Maximize credit card portfolio profit
Company: OneMain Financial
Role: Data Scientist
Category: Analytics & Experimentation
Difficulty: medium
Interview Round: Technical Screen
You have 10,000 applicants per month with risk score bands:
A: share=10%, PD=0.2%; B: share=20%, PD=1%; C: share=30%, PD=3%; D: share=25%, PD=6%; E: share=15%, PD=10%.
Assume: LGD=90%; credit limit = $2,500; EAD at default = 80% of limit; interchange revenue = 1.8% of annual spend; expected annual spend per approved = $6,000; variable servicing cost = $24 per year; acquisition cost = $50 per approved. 1) For a 12-month horizon, compute expected profit per approved in each band and the expected credit loss (ECL). 2) Choose an approval cutoff (approve A…?, B…?, etc.) that maximizes total monthly profit for the 10,000 applicants; report portfolio ECL and approval rate. 3) If you can set limits by band (e.g., halve D and E limits), recompute and state whether the optimal cutoff changes. 4) Outline an experiment to validate your decisioning policy safely before full deployment.
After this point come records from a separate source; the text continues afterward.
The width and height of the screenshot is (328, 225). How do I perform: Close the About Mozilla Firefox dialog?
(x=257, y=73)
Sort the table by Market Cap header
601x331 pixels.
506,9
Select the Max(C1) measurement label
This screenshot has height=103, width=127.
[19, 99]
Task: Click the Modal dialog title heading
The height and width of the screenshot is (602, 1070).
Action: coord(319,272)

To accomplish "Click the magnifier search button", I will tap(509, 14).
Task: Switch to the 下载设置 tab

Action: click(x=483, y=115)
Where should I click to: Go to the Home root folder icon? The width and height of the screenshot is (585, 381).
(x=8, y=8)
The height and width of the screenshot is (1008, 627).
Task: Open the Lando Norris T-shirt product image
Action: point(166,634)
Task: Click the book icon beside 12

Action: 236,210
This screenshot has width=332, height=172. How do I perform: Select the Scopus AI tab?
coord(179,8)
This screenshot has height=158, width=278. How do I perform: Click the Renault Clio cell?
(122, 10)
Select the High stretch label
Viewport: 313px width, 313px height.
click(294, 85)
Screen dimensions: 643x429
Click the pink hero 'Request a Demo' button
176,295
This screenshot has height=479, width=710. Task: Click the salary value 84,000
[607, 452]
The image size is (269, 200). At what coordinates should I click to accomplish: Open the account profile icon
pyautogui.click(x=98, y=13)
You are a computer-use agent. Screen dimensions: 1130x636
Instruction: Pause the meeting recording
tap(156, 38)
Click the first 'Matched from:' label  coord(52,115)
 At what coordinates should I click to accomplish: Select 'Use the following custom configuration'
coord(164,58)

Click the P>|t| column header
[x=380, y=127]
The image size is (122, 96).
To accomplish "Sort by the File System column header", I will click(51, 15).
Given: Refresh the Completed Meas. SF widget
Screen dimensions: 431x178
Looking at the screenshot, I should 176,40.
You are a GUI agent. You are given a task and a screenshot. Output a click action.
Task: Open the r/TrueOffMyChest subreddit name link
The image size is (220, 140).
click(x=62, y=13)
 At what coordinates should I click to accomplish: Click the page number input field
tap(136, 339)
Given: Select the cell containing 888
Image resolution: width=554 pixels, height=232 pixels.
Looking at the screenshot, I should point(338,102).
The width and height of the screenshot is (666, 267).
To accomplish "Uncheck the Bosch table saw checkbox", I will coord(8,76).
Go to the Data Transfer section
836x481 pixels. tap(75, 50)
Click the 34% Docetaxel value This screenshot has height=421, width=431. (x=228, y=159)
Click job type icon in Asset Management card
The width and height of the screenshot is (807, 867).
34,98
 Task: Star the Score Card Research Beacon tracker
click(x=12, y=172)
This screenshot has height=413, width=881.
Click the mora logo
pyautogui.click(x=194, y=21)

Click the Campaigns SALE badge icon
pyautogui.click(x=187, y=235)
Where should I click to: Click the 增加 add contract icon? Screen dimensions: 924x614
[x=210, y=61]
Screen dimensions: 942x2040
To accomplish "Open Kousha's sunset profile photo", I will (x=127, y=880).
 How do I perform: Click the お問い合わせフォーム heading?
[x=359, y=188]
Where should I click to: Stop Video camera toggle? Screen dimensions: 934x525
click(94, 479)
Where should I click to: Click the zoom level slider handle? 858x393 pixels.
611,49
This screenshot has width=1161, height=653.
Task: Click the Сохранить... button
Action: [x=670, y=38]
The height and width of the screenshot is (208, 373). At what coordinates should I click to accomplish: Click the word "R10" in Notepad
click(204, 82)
Quick Answer: This question evaluates competence in credit-risk quantification, portfolio profitability analysis, approval decisioning and experiment design for a Data Scientist role, requiring estimation of expected credit loss, per-account economics, cutoff-based approval rules, and validation planning within an analytics & experimentation domain.